In the above code, we have also used the describe() function.

In PySpark, the describe function is used to compute basic statistical summaries of numerical columns in a DataFrame. The describe function provides useful metrics such as count, mean, standard deviation, minimum, and maximum values for each numerical column. This is helpful for gaining a quick understanding of the distribution and summary statistics of your data.

Output Columns

  • count: The number of non-null entries for each column.
  • mean: The average value of each column.
  • stddev: The standard deviation of each column.
  • min: The minimum value in each column.
  • max: The maximum value in each column.

We can also use the display function to show the data from the describe() function.

display(sales.describe())

Now, let’s use the summary() function. In PySpark, the summary function is used to compute a comprehensive set of summary statistics for the columns in a DataFrame. It provides more detailed statistics compared to the describe function. The summary function includes additional measures such as percentiles and can be customized to include specific statistics. By default, it computes count, mean, stddev, min, max, 25%, 50%, and 75%. You can also specify other statistics like skewness and kurtosis.

**Collected data**
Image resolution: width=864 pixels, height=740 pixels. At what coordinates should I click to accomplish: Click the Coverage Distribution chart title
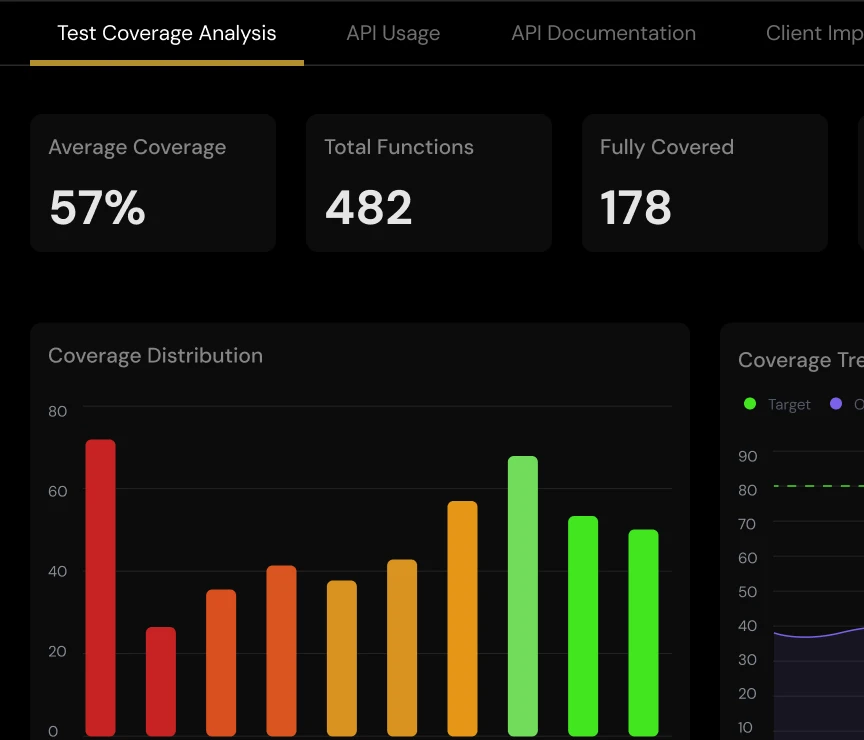pyautogui.click(x=155, y=355)
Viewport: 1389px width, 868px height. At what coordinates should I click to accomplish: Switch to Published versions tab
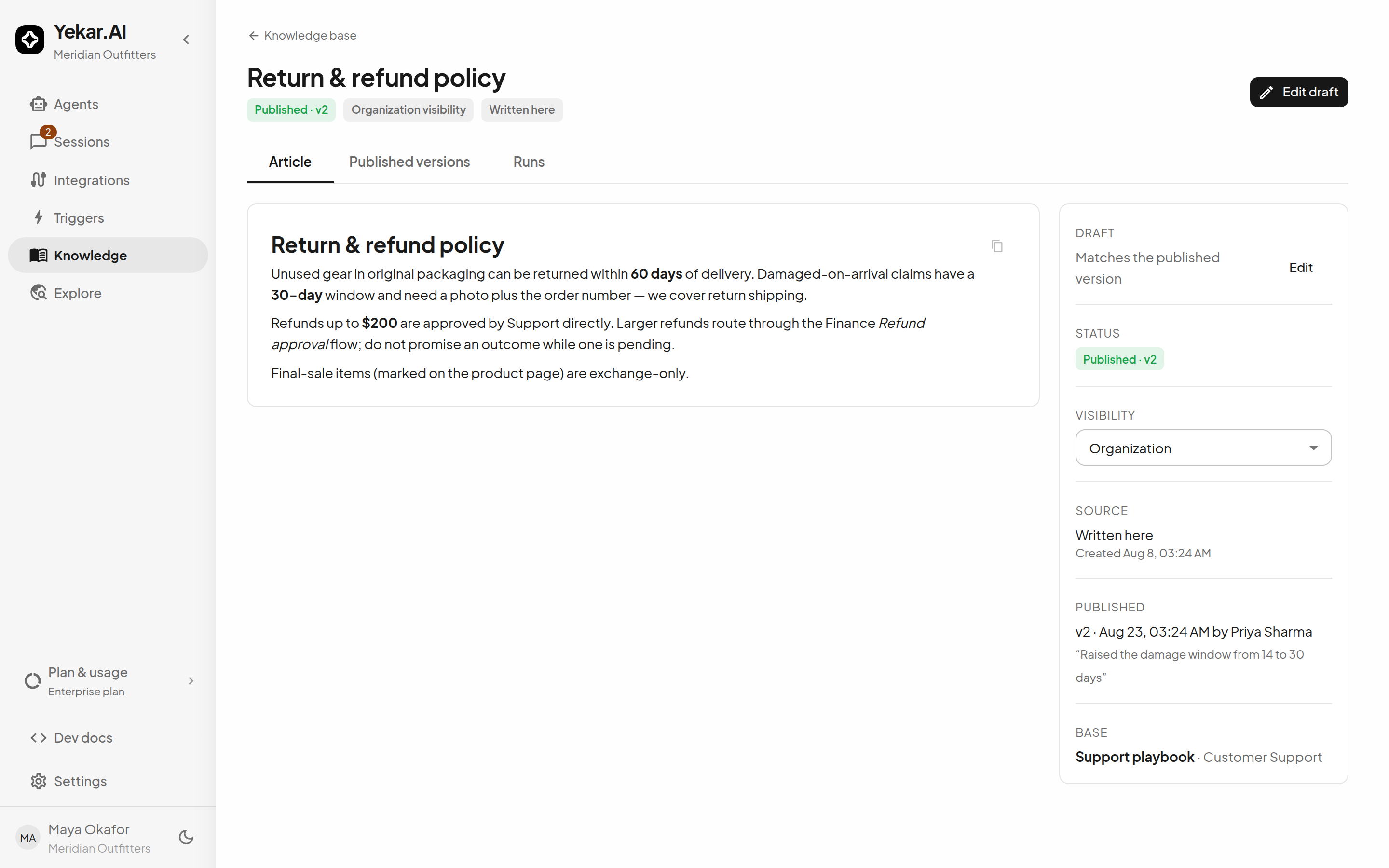coord(409,162)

**Given instruction A**
From the passage on PySpark summary statistics, reproduce word for word the part that opens with the words containing "In PySpark, the describe" and closes with "deviation of each column.".
**Given instruction B**
Rewrite as a short bulleted list the paragraph in the passage on PySpark summary statistics that begins "Now, let’s use the summary() function." Keep its main facts.

**Complete answer A**
In PySpark, the describe function is used to compute basic statistical summaries of numerical columns in a DataFrame. The describe function provides useful metrics such as count, mean, standard deviation, minimum, and maximum values for each numerical column. This is helpful for gaining a quick understanding of the distribution and summary statistics of your data.

Output Columns

  • count: The number of non-null entries for each column.
  • mean: The average value of each column.
  • stddev: The standard deviation of each column.

**Complete answer B**
- In PySpark, the summary() function computes a comprehensive set of summary statistics for the columns in a DataFrame.
- It provides more detailed statistics than the describe function.
- It includes additional measures such as percentiles and can be customized to include specific statistics.
- By default, it computes count, mean, stddev, min, max, 25%, 50%, and 75%.
- Other statistics, such as skewness and kurtosis, can also be specified.